Thailand and Cambodia Renew Historic Hostilities
The border dispute between Thailand and Cambodia that is in the 4th day of a shooting war (although so far only 5 fatalities have been recorded) has long historical antecedents.
Cambodia has always been sensitive about its geographic position, trapped between what it refers to as the Thai tiger and the Vietnamese crocodile. It is dwarfed economically and militarily by both its neighbors.
Cambodia, however, takes pride in the Temple of Angkor Wat that symbolizes past Khmer (Cambodian) greatness. The Temple appears in the names of hotels and restaurants, as a brand name for beers and cigarettes etc. The stone temples were built at a time that the Khmer Empire extended into parts of what is now Thailand, Laos and Vietnam.

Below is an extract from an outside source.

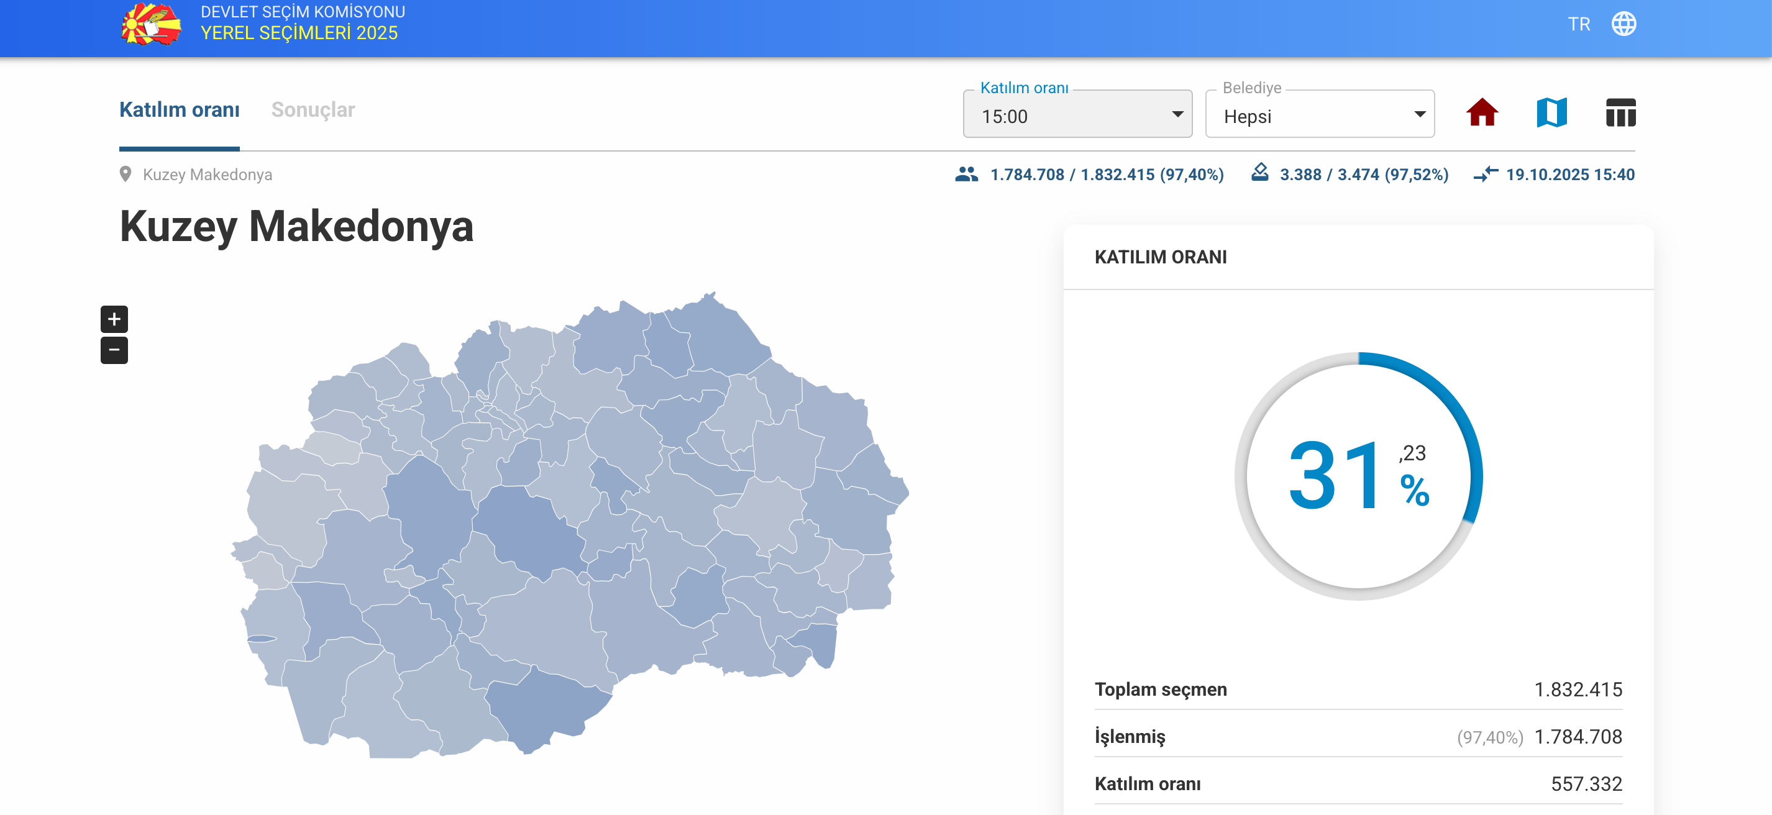Click the location pin icon
The width and height of the screenshot is (1772, 815).
click(125, 174)
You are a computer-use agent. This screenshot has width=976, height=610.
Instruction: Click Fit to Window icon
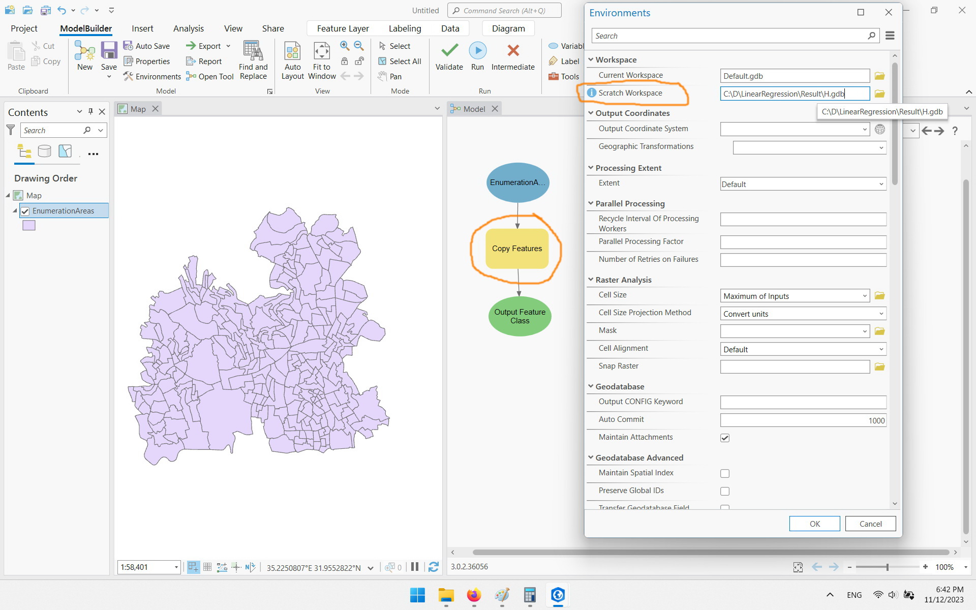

When the French colonized Cambodia in the 19th century, they were only too happy to promote Cambodian nostalgia and play the protector of national sentiment against neighboring, independent Thailand. They also used the ancient history to reassert, in Cambodia's name, claims of ownership of Thai territories. In 1907, as part of the Franco-Siamese treaty, territories including the Angkor Wat temple were returned to Cambodia.
This treaty was preceded by a 1904 treaty that established the watershed line as the border but entrusted the drawing of the border to a mixed boundary commission. The Siamese commission representatives agreed to let the French officers map the border and the latter proceeded to include the Temple in French Indochina.
After France lost the Indochina war in 1954, a border dispute erupted between Thailand and Cambodia. In 1958 Thailand seized control of Preah Vihear, the site of the current fighting, and this was accompanied by border closings and a rupture of diplomatic ties.
The issue was referred to the International Court of Justice that on the basis of the French maps and previous practice by the two countries awarded the area to Cambodia. This has not resolved the issue and Thai nationalists continue to claim that the area was unjustly appropriated. In 2003, rumors that a Thai actress called Morning Star claimed that the Temple belonged to Thailand, triggered riots in the Cambodian capital of Phnom Penh in which the Thai Embassy was burned as were numerous Thai businesses (Thai economic and cultural dominance is another sore point). Thailand retaliated by closing the border and evicting thousands of Cambodian traders, beggars and laborers and putting its army on alert. Hostilities were prevented but the sensitivities remained.
Cambodia, as the weaker party, wants outside intervention to stop the current fighting and Prime Minister Hun Sen (who has used anti-Thai hostility for political purposes) wants the U.N. to establish a "buffer zone,". Cambodia claims that the Thais, in using artillery, have damaged the temple that was declared a UNESCO World Heritage Site in 2008. The claim was denied by Thailand.
United Nations Secretary-General Ban Ki-moon called on both sides to exercise maximum restraint, so far to no avail. Prime Minister Abhisit Vejjajiva of Thailand prefers bilateral negotiations that maximize the disparity of power to Thailand's advantage and rejects U.N. intervention and the mediation offer by the 10-member Association of Southeast Asian Nations (ASEAN).